Markov Chains

IPython Notebook Tutorial

Markov chains are form of structured model over sequences. They represent the probability of each character in the sequence as a conditional probability of the last k symbols. For example, a 3rd order Markov chain would have each symbol depend on the last three symbols. A 0th order Markov chain is a naive predictor where each symbol is independent of all other symbols. Currently pomegranate only supports discrete emission Markov chains where each symbol is a discrete symbol versus a continuous number (like ‘A’ ‘B’ ‘C’ instead of 17.32 or 19.65).

Initialization

Markov chains can almost be represented by a single conditional probability table (CPT), except that the probability of the first k elements (for a k-th order Markov chain) cannot be appropriately represented except by using special characters. Due to this pomegranate takes in a series of k+1 distributions representing the first k elements. For example for a second order Markov chain:

from pomegranate import *
d1 = DiscreteDistribution({'A': 0.25, 'B': 0.75})
d2 = ConditionalProbabilityTable([['A', 'A', 0.1],
                                      ['A', 'B', 0.9],
                                      ['B', 'A', 0.6],
                                      ['B', 'B', 0.4]], [d1])
d3 = ConditionalProbabilityTable([['A', 'A', 'A', 0.4],
                                      ['A', 'A', 'B', 0.6],
                                      ['A', 'B', 'A', 0.8],
                                      ['A', 'B', 'B', 0.2],
                                      ['B', 'A', 'A', 0.9],
                                      ['B', 'A', 'B', 0.1],
                                      ['B', 'B', 'A', 0.2],
                                      ['B', 'B', 'B', 0.8]], [d1, d2])
model = MarkovChain([d1, d2, d3])

Probability

The probability of a sequence under the Markov chain is just the probabiliy of the first character under the first distribution times the probability of the second character under the second distribution and so forth until you go past the (k+1)th character, which remains evaluated under the (k+1)th distribution. We can calculate the probability or log probability in the same manner as any of the other models. Given the model shown before:

>>> model.log_probability(['A', 'B', 'B', 'B'])
-3.324236340526027
>>> model.log_probability(['A', 'A', 'A', 'A'])
-5.521460917862246

Fitting

Markov chains are not very complicated to train. For each sequence the appropriate symbols are sent to the appropriate distributions and maximum likelihood estimates are used to update the parameters of the distributions. There are no latent factors to train and so no expectation maximization or iterative algorithms are needed to train anything.

API Reference

class pomegranate.MarkovChain.MarkovChain

A Markov Chain.

Implemented as a series of conditional distributions, the Markov chain models P(X_i | X_i-1...X_i-k) for a k-th order Markov network. The conditional dependencies are directly on the emissions, and not on a hidden state as in a hidden Markov model.

Parameters:

distributions : list, shape (k+1)

A list of the conditional distributions which make up the markov chain. Begins with P(X_i), then P(X_i | X_i-1). For a k-th order markov chain you must put in k+1 distributions.

Examples

>>> from pomegranate import *
>>> d1 = DiscreteDistribution({'A': 0.25, 'B': 0.75})
>>> d2 = ConditionalProbabilityTable([['A', 'A', 0.33],
                                     ['B', 'A', 0.67],
                                     ['A', 'B', 0.82],
                                     ['B', 'B', 0.18]], [d1])
>>> mc = MarkovChain([d1, d2])
>>> mc.log_probability(list('ABBAABABABAABABA'))
-8.9119890701808213

Attributes

distributions (list, shape (k+1)) The distributions which make up the chain.
fit()

Fit the model to new data using MLE.

The underlying distributions are fed in their appropriate points and weights and are updated.

Parameters:

sequences : array-like, shape (n_samples, variable)

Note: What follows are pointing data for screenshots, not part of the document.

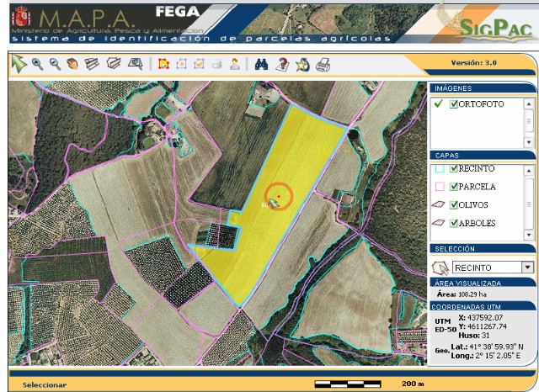Click the pink PARCELA color swatch
Image resolution: width=539 pixels, height=392 pixels.
tap(439, 187)
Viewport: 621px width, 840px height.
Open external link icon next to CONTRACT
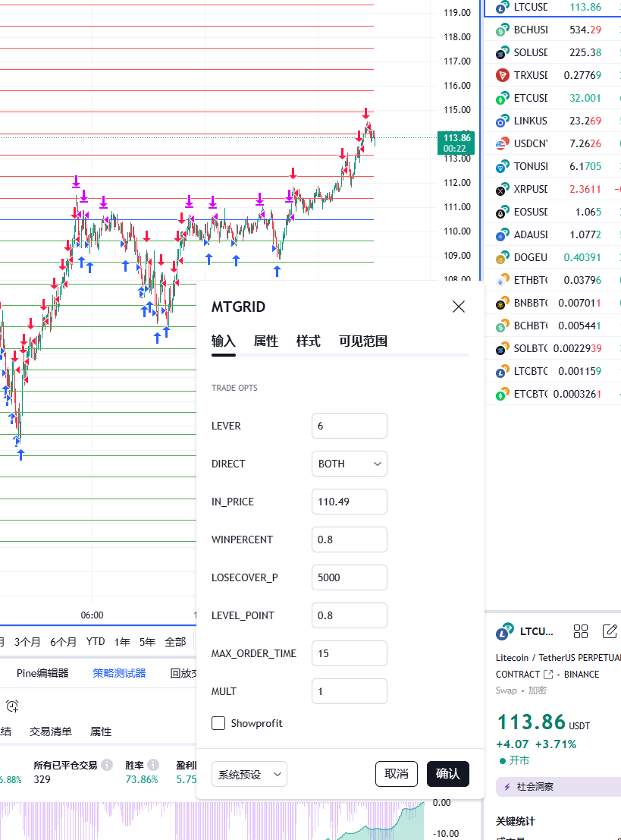(x=548, y=674)
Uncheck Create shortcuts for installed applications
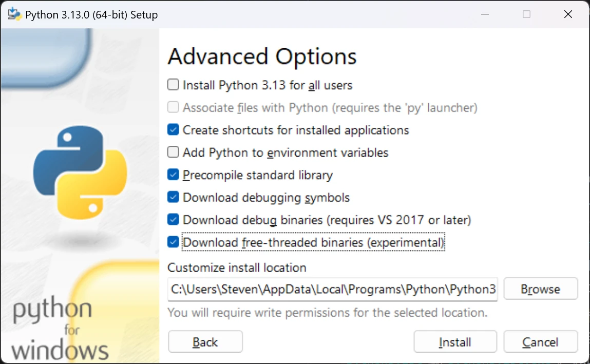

This is the data to train on. Each row is a sample which contains a sequence of variable length

weights : array-like, shape (n_samples,), optional

The initial weights of each sample. If nothing is passed in then each sample is assumed to be the same weight. Default is None.

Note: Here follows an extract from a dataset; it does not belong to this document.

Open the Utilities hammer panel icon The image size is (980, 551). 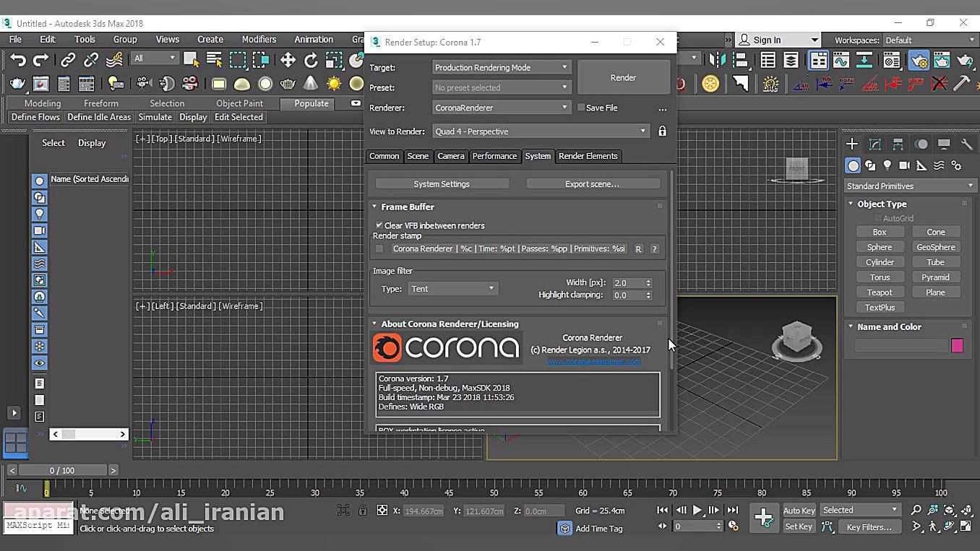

inertia : double, optional

The weight of the previous parameters of the model. The new parameters will roughly be old_param*inertia + new_param*(1-inertia), so an inertia of 0 means ignore the old parameters, whereas an inertia of 1 means ignore the new parameters. Default is 0.0.

Returns:

None

from_json()

Read in a serialized model and return the appropriate classifier.

Parameters:

s : str

A JSON formatted string containing the file.

Returns:

model : object

A properly initialized and baked model.

from_samples()

Learn the Markov chain from data.

Takes in the memory of the chain (k) and learns the initial distribution and probability tables associated with the proper parameters.

Parameters:

X : array-like, list or numpy.array

The data to fit the structure too as a list of sequences of variable length. Since the data will be of variable length, there is no set form

weights : array-like, shape (n_nodes), optional

The weight of each sample as a positive double. Default is None.

k : int, optional

The number of samples back to condition on in the model. Default is 1.

Returns:

model : MarkovChain

The learned markov chain model.

from_summaries()

Fit the model to the collected sufficient statistics.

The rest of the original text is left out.